See the project here.
One of the most ambitious video undertakings achieved by The New York Times in 2019 was aimed at introducing the historically large and diverse 2020 Democratic presidential field to viewers across the U.S. and the world. The project involved more than three months of reporting, interviewing, traveling, editing, designing and programming by a team of more than two dozen people.
The result: 18 Questions. 21 Candidates. Here’s What They Said — a collection of interactive video interviews with nearly every candidate in the Democratic presidential primary race.
The goal was to provide voters with a new and different point of access and engagement to the candidates. We wanted to create a visual, approachable and unique experience that gave people a sense of who the candidates were, and their takes on some of the nation’s most pressing issues. We wanted to surprise our audience and do something digitally native that couldn’t be replicated in TV, audio or even on the debate stage itself.
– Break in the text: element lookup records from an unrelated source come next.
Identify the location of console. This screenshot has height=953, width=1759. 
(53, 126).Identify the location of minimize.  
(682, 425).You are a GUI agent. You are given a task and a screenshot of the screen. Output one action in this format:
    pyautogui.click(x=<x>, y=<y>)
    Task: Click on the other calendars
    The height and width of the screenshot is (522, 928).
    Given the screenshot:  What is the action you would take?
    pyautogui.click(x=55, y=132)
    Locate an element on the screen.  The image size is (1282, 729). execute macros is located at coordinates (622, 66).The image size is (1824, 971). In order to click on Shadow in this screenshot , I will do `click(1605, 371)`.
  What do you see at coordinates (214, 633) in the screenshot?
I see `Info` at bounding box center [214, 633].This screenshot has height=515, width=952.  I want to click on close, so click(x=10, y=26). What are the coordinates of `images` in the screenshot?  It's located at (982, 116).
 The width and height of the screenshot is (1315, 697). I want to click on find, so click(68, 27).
We wanted to level the playing field so all participants had a truly equal opportunity to make their case. And we wanted to make the video accessible to a wide audience to create opportunity for greater civic engagement.
Our questions were designed to explore differences among the primary candidates. We knew we wanted the interviews to be substantive on issues, but also included personal questions to draw in people who don’t typically engage in politics early in the race. This approach helped create a larger public discourse than we usually see with our politics coverage: It drove one of the highest number of subscriptions for the year.
We were striving for a fluid audience experience, allowing readers to seamlessly navigate between pages and easily watch questions and answers from each of the candidates on demand. Are you interested in how the candidates responded to “Does anyone deserve to have a billion dollars?” or do you simply want to know Elizabeth Warren’s answers to all questions policy? With over 500 video assets, viewers could interact with the project in a variety of ways, based on their own curiosities. This maximalist approach combined with our user-friendly navigation gave viewers several entry points and a customized experience.
The project was a true collaboration involving specialists from our politics, video, graphics, design, interactive news, photo and audience engagement desks
The interviews were filmed in four locations from March to June. Each one featured a complex, multi-camera setup. Visually, we wanted to give viewers the perspective of sitting across the table from the candidates — something stylistically intimate and simple without political comment.
We created 40 individual pages — one for each of the 18 questions, one for each of the 21 candidates, plus one landing page. Each of these pages were cross-linked so that viewers could easily switch back and forth between them. Each question page included all 21 candidates’ individual answers. Each candidate page included that candidate’s answers to each of the 18 questions.
On each question page, viewers had a choice of a shorter or longer version of the answers:
1) The Singles, where the audience could watch an uninterrupted version of each candidate’s answer. We wanted them to have an arena where they wouldn’t be cut off by a moderator.
2) The Supercuts, where the audience could quickly compare the candidates’ responses.
3) The Candidates, where the audience could engage with a single candidate and spend time understanding their positions from the questions without other candidates interrupting.
The technical feats of this assignment were impressive in their own right. We made specific versions for desktop, mobile and social, including 16x9 versions for desktop, 1x1 versions for mobile, 9x16 versions for Instagram. We were also mindful of the need for fast-loading pages, so we used custom encoding.
The project overall was incredibly well received by our audience with over 2 million visitors abd received a flood of coverage from other media outlets. It had wide success on social media platforms. Twitter created a moment featuring the project, and many candidates shared it on their own social channels. Our questions created an opportunity for many special interest groups to not only visit the project, but also share it with their community members.
In a crowded media space, we rewrote the rulebook on how we can compare and contrast candidates. This paradigm shift gave viewers an unparalleled window into the minds of the field. Our new format achieved what the TV debate cannot: interactivity between the candidates and the audience.
Months later after many candidates had dropped out — we revisited the remaining candidates.
20 (More) Questions With Democrats.
In this second session, The New York Times reached out to nine Democratic presidential candidates to ask them the same set of questions on video. Seven accepted the invitation.